===== Source text =====

Applying Forensic Accounting Techniques

Using SQL And R

Kevin Feasel (@feaselkl)
https://csmore.info/on/outliers

Who Am I? What Am I Doing Here?

A Case Study

Transportation fraud

Wake County, North Carolina

A Case Study

An auto parts company, working in conjunction with several county employees, defrauded Wake County of at least $5 million over a multi-year period.

A Case Study

In the end, several participants pled guilty and served jail time.

A Case Study

Wake County was able to claw back 5 million dollars and Barnes Motor and Parts paid back 3 million dollars, including a $2.5 million criminal fine.

A Case Study --- A Quick Story

As we go over techniques forensic accountants use to find potentially fraudulent data, we will return to this case several times.

We will cover some of the techniques forensic accounts used to break this case, as well as gain an understanding of why it took so long.

Motivation

Most of us don't spend time hunting down fraudsters using our data. But the practices and principles these forensic accountants use can still be valuable for us.

Ultimately, these techniques come down to knowing your data. "Know your data" is something you hear in a lot of talks, and this talk will go into great detail on what that actually means.

Agenda

  1. Know Your Data
  2. Basic Analysis
  3. Cohort Analysis
  4. Time Series Analysis
  5. Numeral Analysis

Know Your Data

In today’s talk, we will use a simplified version of the Wake County fraud case. This is all fake data.

Fake data lets us understand the key principles without getting lost in hundreds of tables.

Know Your Data -- The Scenario

You work for a company which specializes in external audits of government agencies. Your latest assignment is to review a county transportation agency.

All we have going in is a data model and a login with read-only access. Let’s see where we can go.

Agenda

  1. Know Your Data
  2. Basic Analysis
  3. Cohort Analysis
  4. Time Series Analysis
  5. Numeral Analysis

Basic Analysis

Our basic analysis will focus on a few important areas:

  • Summary Analysis
  • Growth Analysis
  • Gaps in Data
  • Regression Analysis

Summary Analysis

Summary analysis looks at things like row counts, data types, and keys.

In SQL Server, here is some of what I do to learn about a new database.

Step 1: Review Large Tables

Step 2: Review a Large Table

Step 3: Recursively Review FKs

Step 4: Rinse and Repeat

We’ve yet to see Calendar, so that might be our next stop. Or maybe VendorExpenseCategory.

Summary Analysis

Creating a database diagram is also helpful here if you don’t have one.

Growth Analysis

Growth analysis looks at changes in ratios over time. Our goal is to look for major changes which look to be far outside the norm.

Typically, we will perform growth analysis against important additive measures: company growth, revenue, cost, number of customers, etc.

Demo Time

Gap Analysis

Sometimes, it's the lack of a value which is interesting. We want to look for sequences which should be complete but aren't--examples include receipts, purchase orders, check numbers, invoice numbers, etc.

There are several T-SQL constructs which can help us find missing values, including the Gaps and Islands solutions and using a tally table.

Demo Time

Gap Analysis

Warning: if you generate invoice numbers (for example) using a SQL Server identity integer, gaps may occur when transactions get rolled back. It may be better to use a surrogate key for storage but generate an invoice number only after the new transaction saves successfully.

Regression Analysis

What we have:

  • A dependent variable:  the thing whose behavior we want to explain.

===== Source data =====

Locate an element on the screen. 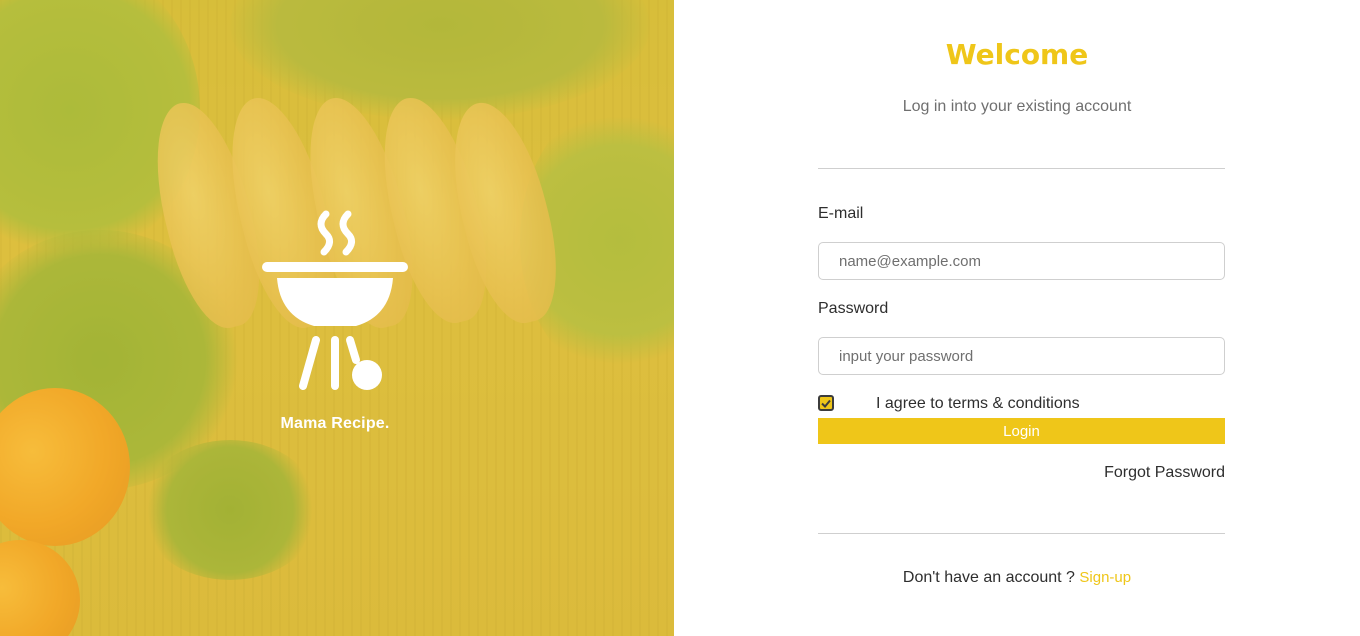 The image size is (1360, 636). email-label: E-mail is located at coordinates (841, 214).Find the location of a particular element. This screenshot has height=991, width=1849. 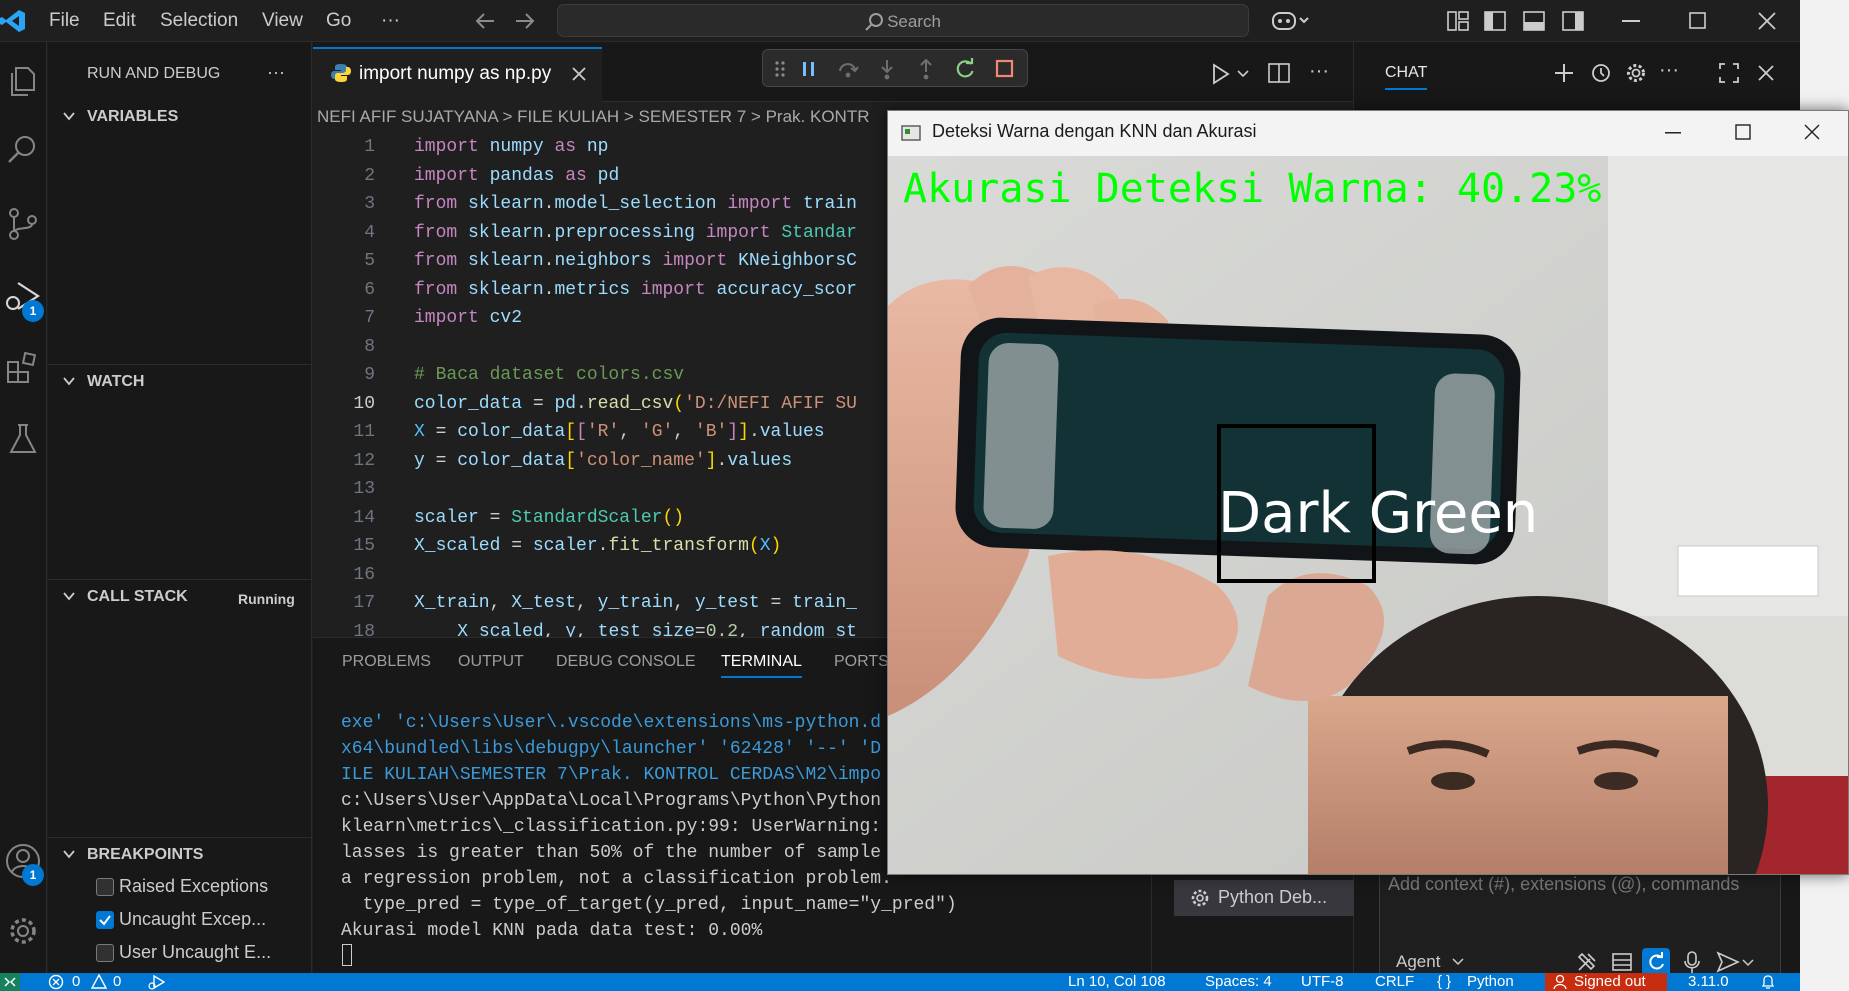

=====

§ Work task: From the forensic accounting slides above, copy the stretch from "Wake County was" through "valuable for us." word for word.

§ Exercise answer:
Wake County was able to claw back 5 million dollars and Barnes Motor and Parts paid back 3 million dollars, including a $2.5 million criminal fine.

A Case Study --- A Quick Story

As we go over techniques forensic accountants use to find potentially fraudulent data, we will return to this case several times.

We will cover some of the techniques forensic accounts used to break this case, as well as gain an understanding of why it took so long.

Motivation

Most of us don't spend time hunting down fraudsters using our data. But the practices and principles these forensic accountants use can still be valuable for us.